Talvez para o infeliz que venha de outras regiões dos Camarões e tenha sofrido com pouco acesso à água e a restaurantes, o melhor a fazer é visitar o Clube Noah, da família do jogador de tênis Yannick Noah, ou ir caminhar no Golf Clube de Yaoundé. Para os mais à vontade, o Mercado Mokolô e o Mercado Central são lugares interessantes, onde se vende de tudo e cada vez mercadorias chinesas. Na cidade há ainda alguns museus de arte africana, com coleções empoeiradas, única exceção à Fundação Muna. Com relação à vida cultural, há centros de difusão cultural que propõem atividades interessantes e concertos. Dois deles são o CCF, [Centre Culturel Français], que dispõe de uma boa biblioteca, além de projetar bons filmes e organizar festivais de teatro e cinema, e o Institut Goethe, que vêm apresentando shows de artistas camaroneses e organiza uma noite do cinema.

Compre[editar]

Mercado de artesanato de Tsinga, aberto diariamente. Cicam, loja de tecidos com motivos africanos.

Coma[editar]

Há vários pratos típicos camaroneses, em geral semelhantes a cozinha da África central do Oeste, como o cuscus. Alguns, no entanto, se destacam. São eles o Ndolé, mistura de folhas amargas misturadas com carne e sementes de abóbora e servidas ou com banana da terra ou com mandioca, e o Poulet DG, o frango Diretor Geral, que consiste em pedaços de frango misturados com legumes e banana da terra. Além disso, comem-se em quase toda a região que vai do centro à costa peixes grelhados com bastões de mandioca enrolados em folhas de bananeira.

Beba e saia[editar]

Yaoundé tem vários restaurantes locais e internacionais.

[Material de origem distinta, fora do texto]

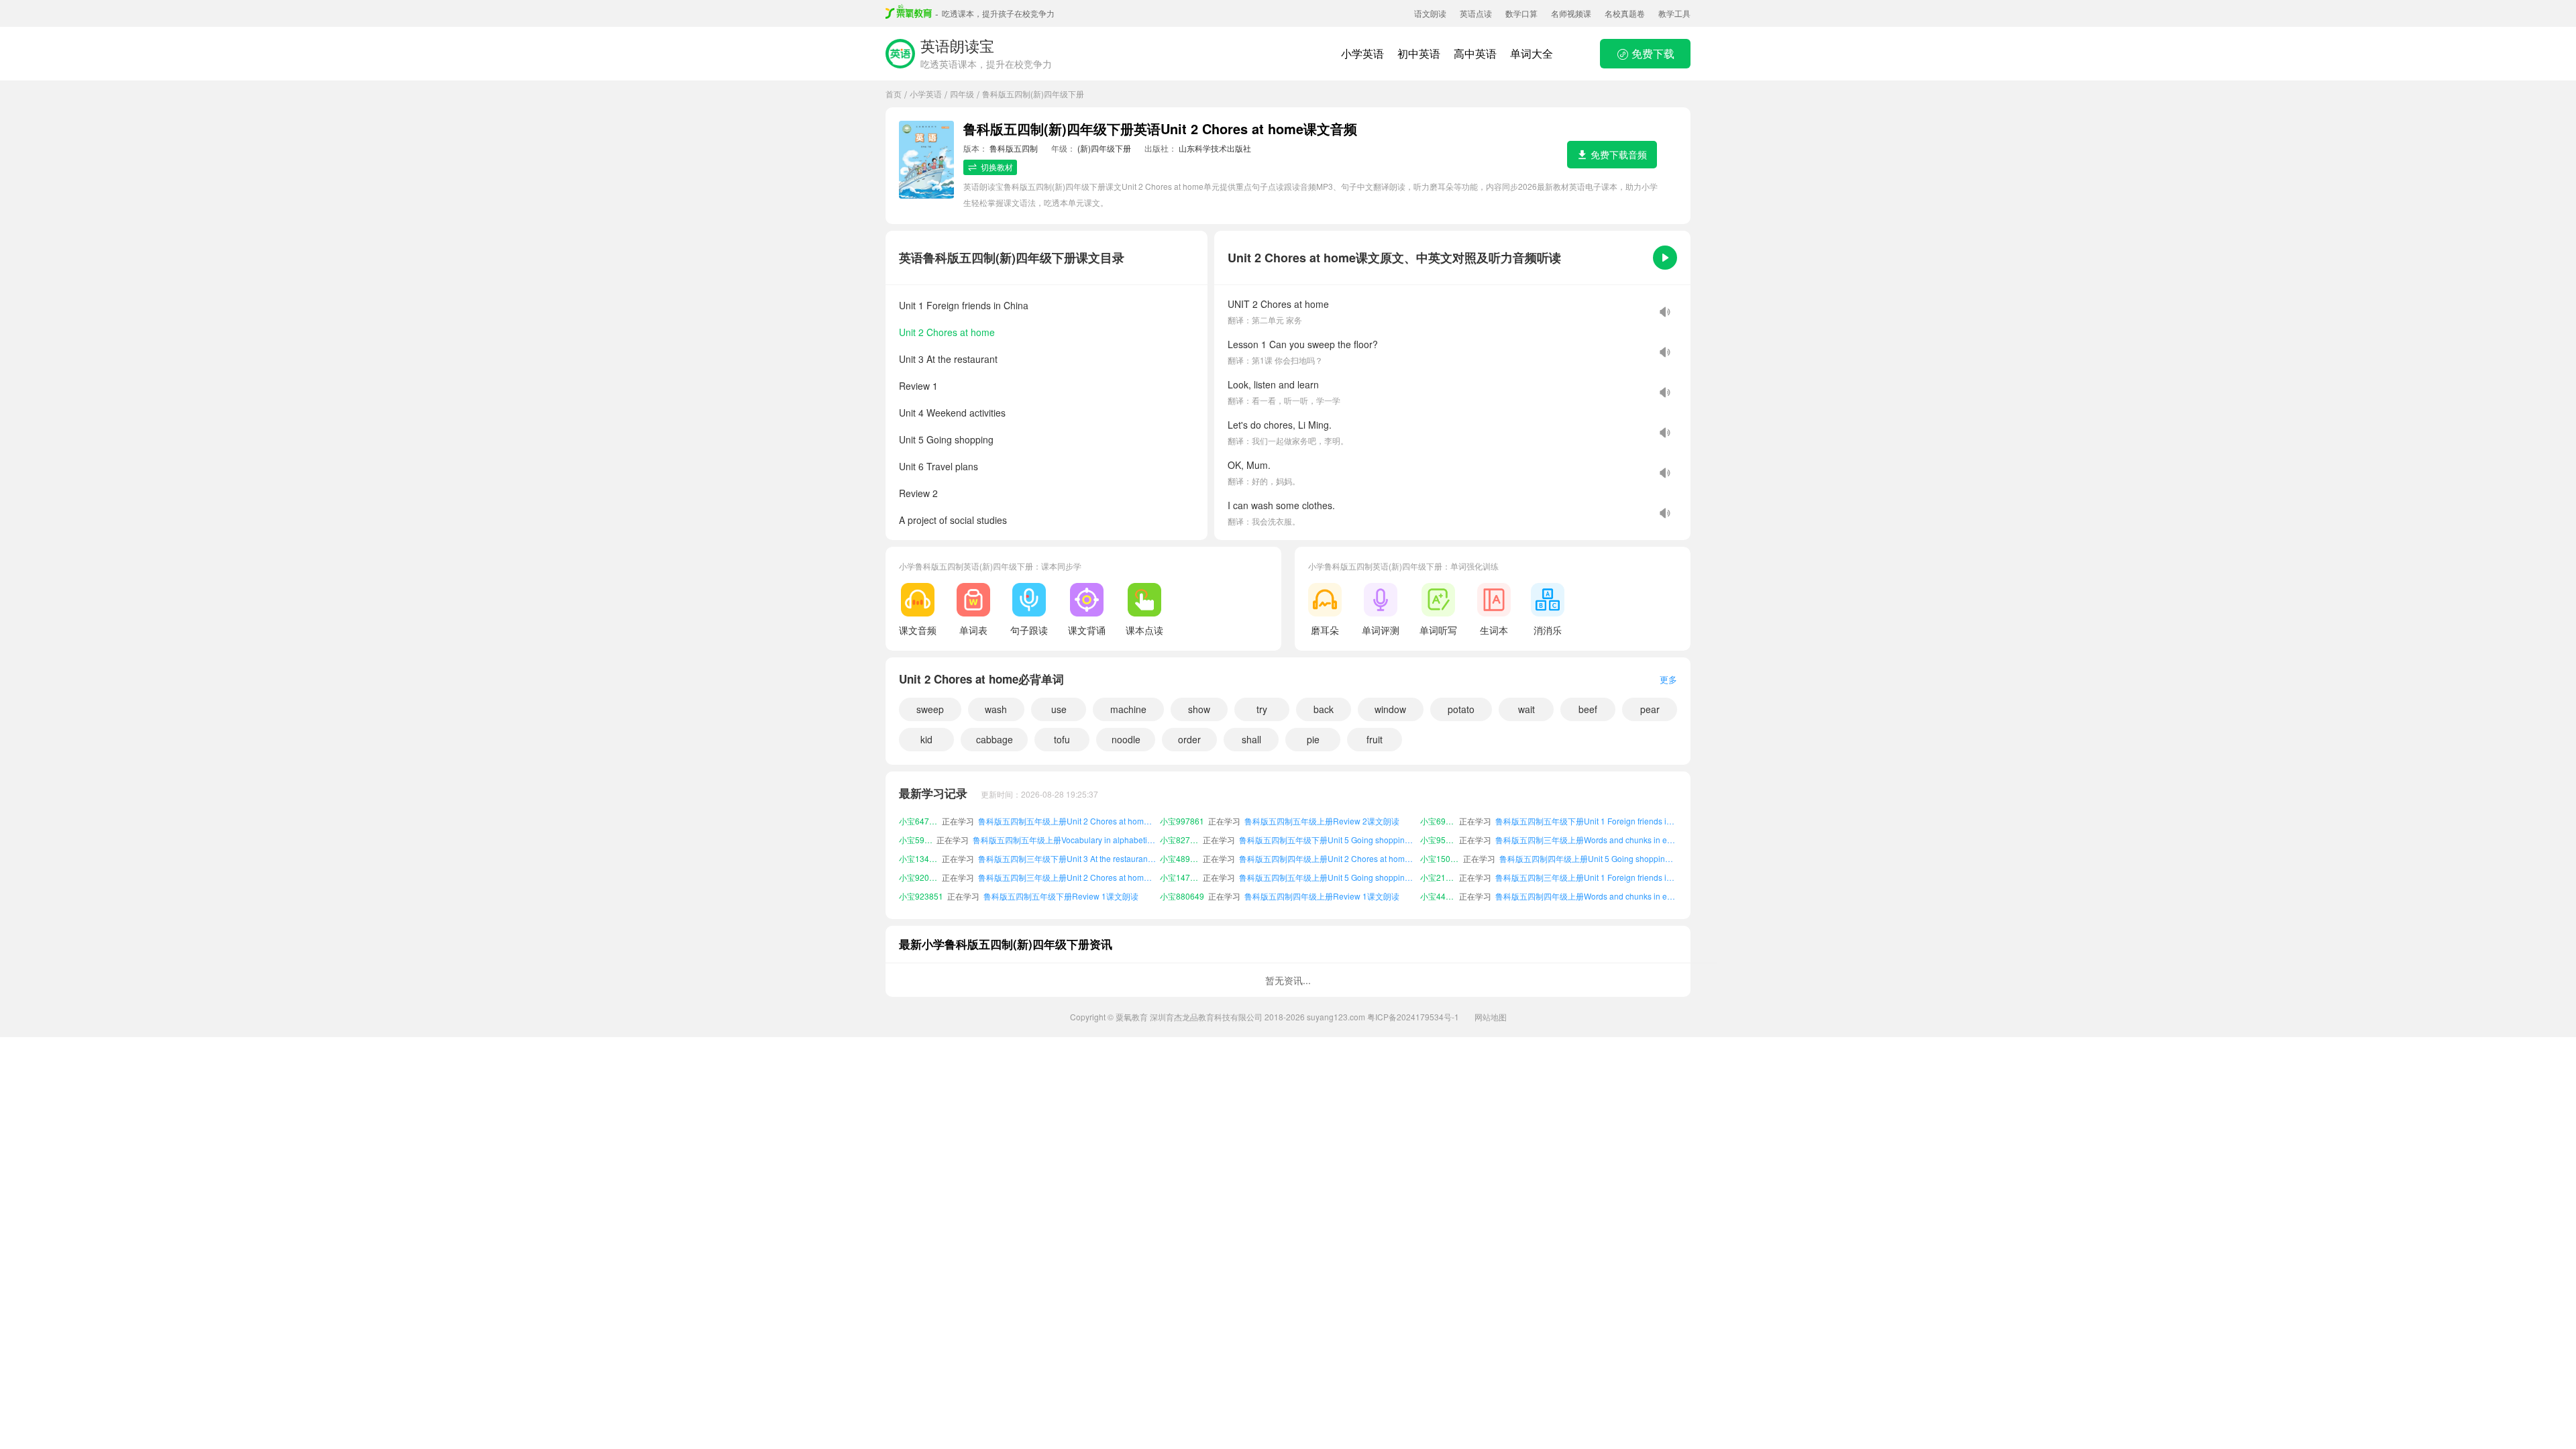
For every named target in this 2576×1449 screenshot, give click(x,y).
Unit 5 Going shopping (946, 439)
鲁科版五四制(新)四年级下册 (1033, 93)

Locais: Le Bunker está em Nlongkak, próximo a Bastos, e propõe peixe e frango grelhados. Mulheres sozinhas podem sentir a atmosfera um tanto quanto difícil. L'Oasis, no bairro de Essos, é também uma boa opção. Em Bastos há ainda vários JCS, que ficam abertos quase todo o tempo, além de pequenos restaurantes, como o Chez Patrick, de preços módicos.

Internacionais: Os melhores restaurantes de Yaoundé, com pratos frescos e interessantes, são os chineses, cuja comunidade vem crescendo nos últimos anos. Dentre eles, o Village e o Tchan Tchan se destacam. Pode-se ainda comer comida italiana no Café de Yaoundé e ótimas pizzas no La Salsa. Evidentemente, há ainda os restaurantes dos hotéis, ligeiramente mais caros do que os demais.

Durma[editar]

Há vários hotéis e Yaoundé dispõe mesmo de um hotel Hilton, no centro da cidade. Para os afortunados, os hotéis Djeuga Palace, Hotel du Mont Febé e Hotel Franco são as melhores opções.

Para aqueles que pretendem ficar próximo a Bastos, bairro das embaixadas, os hotéis Meumi e Azur são boas opções.

Para os outros, o melhor a fazer é contactar pessoas vivendo em Yaoundé, através de sites como CouchSurfing, para pedir-lhes informações.